Lost+Found: Look who's sniffing, chasing phantoms and link phishing
Too short for news, too good to lose; Lost+Found is a roundup of useful security news. This time: Microsoft's new tool for finding network cards that sniff traffic, bypassing ASLR with help from MS-Help, Kaspersky chases the Wiper phantom, and a format string vulnerability.
- Microsoft's new Promqry tool detects whether any network cards on a Windows system run in "promiscuous mode", for example in order to intercept network data traffic. The free tool for detecting network sniffers is available as a command line tool or as a version with a GUI.
- "With a little help by MS-Help", security researcher Parvez Anwar was able to bypass the Address Space Layout Randomisation (ASLR) feature under Windows 7. The basic problem is that ASLR still requires developers to opt-in. When calling a URL via
ms-help:, Internet Explorer loads hxds.dll, a library that is installed with Microsoft Office 2007/2010 and dispenses with this opt-in. This allows exploits to build a ROP (Return Oriented Programming) chain that activates their shell code. To prevent it, ASLR can be made mandatory using Microsoft's EMET tool.

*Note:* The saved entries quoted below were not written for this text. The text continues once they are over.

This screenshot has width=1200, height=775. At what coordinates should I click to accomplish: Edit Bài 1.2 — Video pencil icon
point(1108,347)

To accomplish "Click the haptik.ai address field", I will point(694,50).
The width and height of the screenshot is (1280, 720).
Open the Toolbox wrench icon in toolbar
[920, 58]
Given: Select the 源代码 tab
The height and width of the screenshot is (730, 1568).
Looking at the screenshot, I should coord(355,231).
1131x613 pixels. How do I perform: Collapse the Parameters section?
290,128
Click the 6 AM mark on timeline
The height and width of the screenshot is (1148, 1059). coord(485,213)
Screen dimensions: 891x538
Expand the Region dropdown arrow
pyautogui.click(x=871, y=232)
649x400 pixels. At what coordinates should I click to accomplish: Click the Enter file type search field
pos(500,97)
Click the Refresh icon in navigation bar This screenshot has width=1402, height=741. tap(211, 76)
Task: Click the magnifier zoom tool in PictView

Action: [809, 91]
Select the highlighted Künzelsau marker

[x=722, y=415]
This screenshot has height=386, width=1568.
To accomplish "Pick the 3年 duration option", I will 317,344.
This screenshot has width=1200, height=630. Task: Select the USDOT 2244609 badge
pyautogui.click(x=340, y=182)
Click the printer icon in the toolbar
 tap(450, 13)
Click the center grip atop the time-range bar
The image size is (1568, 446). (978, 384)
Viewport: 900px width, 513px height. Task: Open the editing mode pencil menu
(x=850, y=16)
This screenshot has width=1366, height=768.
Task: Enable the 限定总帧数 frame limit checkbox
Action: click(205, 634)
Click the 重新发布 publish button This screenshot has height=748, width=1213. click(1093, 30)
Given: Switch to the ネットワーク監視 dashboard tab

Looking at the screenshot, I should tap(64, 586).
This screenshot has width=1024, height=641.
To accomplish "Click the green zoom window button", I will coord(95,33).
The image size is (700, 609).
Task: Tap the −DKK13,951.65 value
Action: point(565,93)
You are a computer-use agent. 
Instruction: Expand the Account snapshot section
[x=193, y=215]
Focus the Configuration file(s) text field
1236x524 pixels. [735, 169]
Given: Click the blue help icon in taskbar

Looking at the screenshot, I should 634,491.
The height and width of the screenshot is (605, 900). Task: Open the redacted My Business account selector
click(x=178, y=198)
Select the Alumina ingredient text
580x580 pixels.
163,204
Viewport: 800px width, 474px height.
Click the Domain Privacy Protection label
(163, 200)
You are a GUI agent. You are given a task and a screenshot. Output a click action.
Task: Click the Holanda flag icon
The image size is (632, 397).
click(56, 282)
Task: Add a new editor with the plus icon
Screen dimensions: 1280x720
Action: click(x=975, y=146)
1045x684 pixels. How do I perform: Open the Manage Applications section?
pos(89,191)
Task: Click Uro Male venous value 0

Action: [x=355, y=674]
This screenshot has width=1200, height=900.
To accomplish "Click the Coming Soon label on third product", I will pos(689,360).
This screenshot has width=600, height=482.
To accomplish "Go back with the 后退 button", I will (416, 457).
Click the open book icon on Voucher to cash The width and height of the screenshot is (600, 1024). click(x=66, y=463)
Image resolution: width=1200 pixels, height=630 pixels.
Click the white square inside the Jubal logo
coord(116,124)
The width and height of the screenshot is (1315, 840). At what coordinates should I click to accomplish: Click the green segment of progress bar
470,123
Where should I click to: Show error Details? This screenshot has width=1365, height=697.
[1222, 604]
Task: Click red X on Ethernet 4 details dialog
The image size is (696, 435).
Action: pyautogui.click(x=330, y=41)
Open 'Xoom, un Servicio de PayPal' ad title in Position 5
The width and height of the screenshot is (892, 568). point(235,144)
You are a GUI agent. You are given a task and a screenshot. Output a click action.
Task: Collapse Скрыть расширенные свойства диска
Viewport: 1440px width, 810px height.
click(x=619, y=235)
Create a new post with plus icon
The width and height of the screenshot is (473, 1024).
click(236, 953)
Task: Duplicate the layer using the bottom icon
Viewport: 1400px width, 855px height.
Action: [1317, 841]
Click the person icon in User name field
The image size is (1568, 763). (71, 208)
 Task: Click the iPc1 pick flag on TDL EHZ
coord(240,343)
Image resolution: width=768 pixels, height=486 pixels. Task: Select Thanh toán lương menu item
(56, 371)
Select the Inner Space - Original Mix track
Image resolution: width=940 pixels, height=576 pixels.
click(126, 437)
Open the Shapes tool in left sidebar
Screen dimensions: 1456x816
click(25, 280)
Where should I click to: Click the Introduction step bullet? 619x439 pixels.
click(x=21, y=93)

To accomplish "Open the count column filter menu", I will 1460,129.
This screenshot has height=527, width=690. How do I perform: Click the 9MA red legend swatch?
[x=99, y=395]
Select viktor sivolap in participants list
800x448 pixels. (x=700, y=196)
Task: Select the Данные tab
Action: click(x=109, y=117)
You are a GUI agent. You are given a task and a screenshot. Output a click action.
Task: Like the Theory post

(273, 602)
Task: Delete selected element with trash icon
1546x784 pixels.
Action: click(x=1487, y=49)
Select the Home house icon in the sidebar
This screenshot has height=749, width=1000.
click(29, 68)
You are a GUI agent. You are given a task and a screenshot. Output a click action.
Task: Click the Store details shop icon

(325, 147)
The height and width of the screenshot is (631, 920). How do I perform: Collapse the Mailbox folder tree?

- Security experts from Kaspersky are hunting the Wiper phantom: a mysterious piece of malware that doesn't seem to be interested in anything other than destroying the data that is stored on its host. It appears to be very successful at doing so, as the researchers have so far only managed to examine the data fragments that the virus has left behind. And of course, Flame is also said to be involved somehow.
- Norwegian researcher Henning Klevjer has demonstrated that services such as TinyURL can potentially be used to host phishing pages on the web. The trick: the rather long data: URL includes the whole web page encoded in base64, which causes browsers such as Firefox to directly render the content.
- If you thought that format string vulnerabilities in network services are a thing of the past you've been overly optimistic: EMC NetWorker Format String Vulnerability.
- It's quite astonishing to see who appears to be interested in the recent Java holes.